TEXTO FORNECIDO ::

============================================================

O resultado dramático – mais de 120 mortos com visíveis sinais de execução –, quando noticiado e analisado, tornou evidente o caráter de chacina, reessaltado pelo fato de que nenhum dos que perderam a vida constava na lista de réus com mandados de prisão preventiva. Dentre os mortos, foram identificados indivíduos acusados de associação ao crime organizado, pessoas sem passagens pela polícia e quatro policiais, levantando debate público sobre as motivações políticas da operação letal levada a cabo pelo governador Claudio Castro (PL).

Na linha do que este Monitoramento de PLs da Câmara Federal pelo ISER tem levantado, temas conjunturais têm pautado uma ampla produção de proposições pelos parlamentares. Neste final de outubro o tema da segurança pública e do “combate ao crime” se tornou pauta destacada. 

Caracterizados como reações ao caso, dezenas de projetos “se concentraram em proposições de caminhos legais para ampliar e qualificar futuras ações policiais do mesmo tipo, aumentar o escopo e as possibilidades do trabalho dos agentes da segurança pública (polícias e Forças Armadas) e dilatar as punições para indivíduos vinculados ao crime organizado. Esses PLs direcionam-se a três caminhos que dizem respeito à segurança pública, ao combate ao crime organizado e às facções criminosas e à forma como a megaoperação deve ser representada e lembrada: punição, repressão e enquadramento narrativo”. Esta é avaliação da pesquisadora do Instituto Nacional de Estudos Comparados em Administração de Conflitos (INCT-InEAC) e do Laboratório Universitário de Política, Direitos, Conflitos e Antropologia (LUPA) da Universidade Federal de Santa Catarina Jo P. Klinkerfus.

============================================================

INSTRUÇÃO A :: Traduza para o inglês esta frase do texto sobre a operação policial e os projetos de lei: «Neste final de outubro o tema da segurança pública e do “combate ao crime” se tornou pauta destacada.»
INSTRUÇÃO B :: Imprima a listagem inteira que vem abaixo e reproduza cada linha sem nenhuma alteração.
O texto e a listagem não têm nenhuma relação entre si.

============================================================

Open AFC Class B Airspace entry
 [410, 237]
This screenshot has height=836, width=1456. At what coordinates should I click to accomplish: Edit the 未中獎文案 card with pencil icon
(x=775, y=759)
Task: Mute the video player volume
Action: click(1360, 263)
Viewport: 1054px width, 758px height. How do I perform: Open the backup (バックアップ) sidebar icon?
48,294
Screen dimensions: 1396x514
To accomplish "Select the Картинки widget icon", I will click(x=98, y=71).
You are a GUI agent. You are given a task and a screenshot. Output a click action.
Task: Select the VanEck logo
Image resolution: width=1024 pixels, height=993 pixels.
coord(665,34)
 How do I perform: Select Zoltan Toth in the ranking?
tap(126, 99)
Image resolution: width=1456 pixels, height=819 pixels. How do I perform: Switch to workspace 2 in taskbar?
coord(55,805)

============================================================

RESULTADO DA TAREFA A :: At the end of this October, the topic of public security and the “fight against crime” became a prominent item on the agenda.

RESULTADO DA TAREFA B ::
Open AFC Class B Airspace entry
 [410, 237]
This screenshot has height=836, width=1456. At what coordinates should I click to accomplish: Edit the 未中獎文案 card with pencil icon
(x=775, y=759)
Task: Mute the video player volume
Action: click(1360, 263)
Viewport: 1054px width, 758px height. How do I perform: Open the backup (バックアップ) sidebar icon?
48,294
Screen dimensions: 1396x514
To accomplish "Select the Картинки widget icon", I will click(x=98, y=71).
You are a GUI agent. You are given a task and a screenshot. Output a click action.
Task: Select the VanEck logo
Image resolution: width=1024 pixels, height=993 pixels.
coord(665,34)
 How do I perform: Select Zoltan Toth in the ranking?
tap(126, 99)
Image resolution: width=1456 pixels, height=819 pixels. How do I perform: Switch to workspace 2 in taskbar?
coord(55,805)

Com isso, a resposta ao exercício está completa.